Non se n’era andato. Era semplicemente andato in letargo. Come quegli orsi maturi ormai consapevoli dei cicli delle stagioni: a prima vista sonnolenti ma in realtà famelici e memori dell’istinto che li guida. “Ci sono le tattiche, si parla con i coach e hai un piano di gioco. Ma una volta in campo c’è solo il tuo istinto, ed è lui a dettarti il gioco e a dirti come farlo”, aveva infatti dichiarato Karen Khachanov pochi minuti dopo aver battuto Benjamin Bonzi assicurandosi il pass per gli ottavi di finale del torneo.

» Dati estratti:
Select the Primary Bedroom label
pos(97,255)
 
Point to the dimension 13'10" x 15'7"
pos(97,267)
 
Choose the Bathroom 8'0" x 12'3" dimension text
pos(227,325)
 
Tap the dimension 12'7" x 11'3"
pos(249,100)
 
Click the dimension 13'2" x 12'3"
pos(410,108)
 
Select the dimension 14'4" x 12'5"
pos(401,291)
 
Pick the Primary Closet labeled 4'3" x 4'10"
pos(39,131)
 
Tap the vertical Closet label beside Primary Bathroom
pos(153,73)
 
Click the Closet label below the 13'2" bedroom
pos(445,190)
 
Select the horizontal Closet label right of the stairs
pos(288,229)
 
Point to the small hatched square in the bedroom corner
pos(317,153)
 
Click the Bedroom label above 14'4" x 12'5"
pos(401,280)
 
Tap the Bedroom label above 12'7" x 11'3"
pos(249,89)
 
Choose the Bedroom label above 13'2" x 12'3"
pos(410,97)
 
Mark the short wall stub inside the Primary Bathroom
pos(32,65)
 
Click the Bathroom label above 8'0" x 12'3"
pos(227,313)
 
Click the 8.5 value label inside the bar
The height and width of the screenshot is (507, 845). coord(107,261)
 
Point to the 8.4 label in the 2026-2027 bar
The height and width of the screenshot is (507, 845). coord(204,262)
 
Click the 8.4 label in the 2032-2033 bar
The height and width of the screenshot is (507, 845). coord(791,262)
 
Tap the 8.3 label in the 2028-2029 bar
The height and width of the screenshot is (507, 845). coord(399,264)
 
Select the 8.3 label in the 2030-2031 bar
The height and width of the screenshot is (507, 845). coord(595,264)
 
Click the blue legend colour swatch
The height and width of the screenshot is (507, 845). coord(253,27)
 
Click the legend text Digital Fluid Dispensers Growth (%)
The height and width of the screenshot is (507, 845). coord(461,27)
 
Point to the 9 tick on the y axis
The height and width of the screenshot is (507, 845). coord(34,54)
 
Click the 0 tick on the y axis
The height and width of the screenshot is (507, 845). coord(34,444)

» Esercizi da fare:
**a.** Riassumi in una frase il brano su Karen Khachanov.
**b.** Nel brano su Karen Khachanov, a quale turno del torneo si è qualificato il tennista dopo la vittoria?
**c.** Prosegui il brano su Karen Khachanov partendo da dove si interrompe.

» Elenco risposte:
**a.** Dopo aver battuto Benjamin Bonzi e conquistato gli ottavi di finale del torneo, Karen Khachanov ha detto che in campo, al di là delle tattiche e del piano di gioco, è l'istinto a dettare il gioco.

**b.** Agli ottavi di finale.

**c.**
Una dichiarazione più simile a una vera e propria presa di coscienza, ancora più solida ora che è giunto ai trent’anni e alla piena maturità, annunciata in precedenza dal successo in quattro set contro il n.3 del seeding Felix Auger-Aliassime e confermata l’altra notte al termine della maratona vinta in cinque set contro Learner Tien, testa di serie n.14 nonché uno dei giocatori più in forma del momento. Al suo settimo quarto di finale Slam, ora tra il russo e la qualificazione alla sua seconda semifinale a New York – la terza complessiva in sede Slam dopo quella colta in Australia nel 2023 – c’è adesso un’altra rivelazione da provare a sgonfiare, quell’Alexander Blockx capace di farsi strada e di aggiungere altre quattro vittorie a questo livello dopo l’unica colta a Parigi la scorsa primavera.